Invited talk

TEMpesT: Testing Empirically for Memory Transistency

Abstract

Ensuring correct execution of programs running on today’s parallel systems becomes difficult when memory is shared across several processing units. Memory consistency models (MCMs) were defined to provide a contract between different levels of the hardware-software stack to specify shared memory access orderings for correct implementations. However, instruction set architecture (ISA) MCMs traditionally only reason about the program-visible impacts of shared memory accesses for user-facing program instructions. In virtual memory systems though, there are additional hardware and operating system (OS) level shared memory accesses that can occur to facilitate address translation and may impact the program execution. Memory transistency models (MTMs) were thus coined to define a superset of MCMs that additionally account for underlying virtual memory operations. However, MTM implementations are complex as they are managed across the hardware and OS, making them difficult to specify. In such cases, empirical testing is the usual approach for effective validation of a specification. However, empirical MTM testing is challenging due to the complex ordering relationships between hardware, OS, and user-level operations, as well as the inability to explicitly run and control virtual memory operations with user-level programs. While many MCM testing tools exist and have been used to uncover system bugs, there is no existing work on developing systematic MTM testing techniques, nor has there been any analysis of how effective such techniques are.

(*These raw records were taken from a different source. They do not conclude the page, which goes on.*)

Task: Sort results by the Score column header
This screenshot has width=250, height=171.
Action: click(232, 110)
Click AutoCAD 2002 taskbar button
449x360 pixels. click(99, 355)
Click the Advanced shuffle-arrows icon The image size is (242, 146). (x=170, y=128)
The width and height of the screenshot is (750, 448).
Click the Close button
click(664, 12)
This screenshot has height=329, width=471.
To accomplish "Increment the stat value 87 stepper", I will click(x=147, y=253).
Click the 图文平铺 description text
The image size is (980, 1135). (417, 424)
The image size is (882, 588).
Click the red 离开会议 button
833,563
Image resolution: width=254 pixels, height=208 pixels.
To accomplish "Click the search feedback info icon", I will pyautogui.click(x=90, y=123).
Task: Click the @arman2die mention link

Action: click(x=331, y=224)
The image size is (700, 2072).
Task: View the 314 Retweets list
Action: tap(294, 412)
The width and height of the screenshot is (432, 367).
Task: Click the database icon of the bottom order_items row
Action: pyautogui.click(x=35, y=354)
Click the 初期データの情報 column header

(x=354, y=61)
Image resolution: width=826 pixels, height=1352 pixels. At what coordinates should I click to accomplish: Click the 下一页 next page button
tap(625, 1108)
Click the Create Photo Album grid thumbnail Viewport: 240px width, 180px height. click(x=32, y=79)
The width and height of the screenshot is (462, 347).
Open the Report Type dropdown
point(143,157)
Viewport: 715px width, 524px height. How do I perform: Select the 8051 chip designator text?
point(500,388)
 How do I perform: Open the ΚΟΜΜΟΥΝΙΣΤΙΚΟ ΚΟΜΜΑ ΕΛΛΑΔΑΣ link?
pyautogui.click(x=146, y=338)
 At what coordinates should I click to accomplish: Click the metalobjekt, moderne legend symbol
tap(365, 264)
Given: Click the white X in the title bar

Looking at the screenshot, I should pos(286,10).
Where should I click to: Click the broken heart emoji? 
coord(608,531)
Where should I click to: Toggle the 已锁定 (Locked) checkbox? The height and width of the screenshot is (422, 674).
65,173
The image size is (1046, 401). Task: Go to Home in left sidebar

In this work, we introduce TEMpesT, the first full-system framework that uses ISA-agnostic techniques for performing fuzz testing for MTMs across both hardware and OS levels. TEMpesT uses enhanced litmus tests (ELTs) with novel targeted user-level MTM fuzzing techniques to induce virtual memory operations and coax out corner case behaviors. We used TEMpesT to validate the formal MTM specification x86t_elt on an Intel x86 system running Linux. Our results show TEMpesT’s techniques are able to induce high outcome variety, resulting in 94% of all possible outcomes being observed with just 10,000 iterations of each ELT synthesized for x86t_elt, outperforming prior methodology by 5.8×. This article also introduces MTM mutation tests that we used to evaluate TEMpesT’s fuzzing techniques and demonstrate effective MTM bug detection.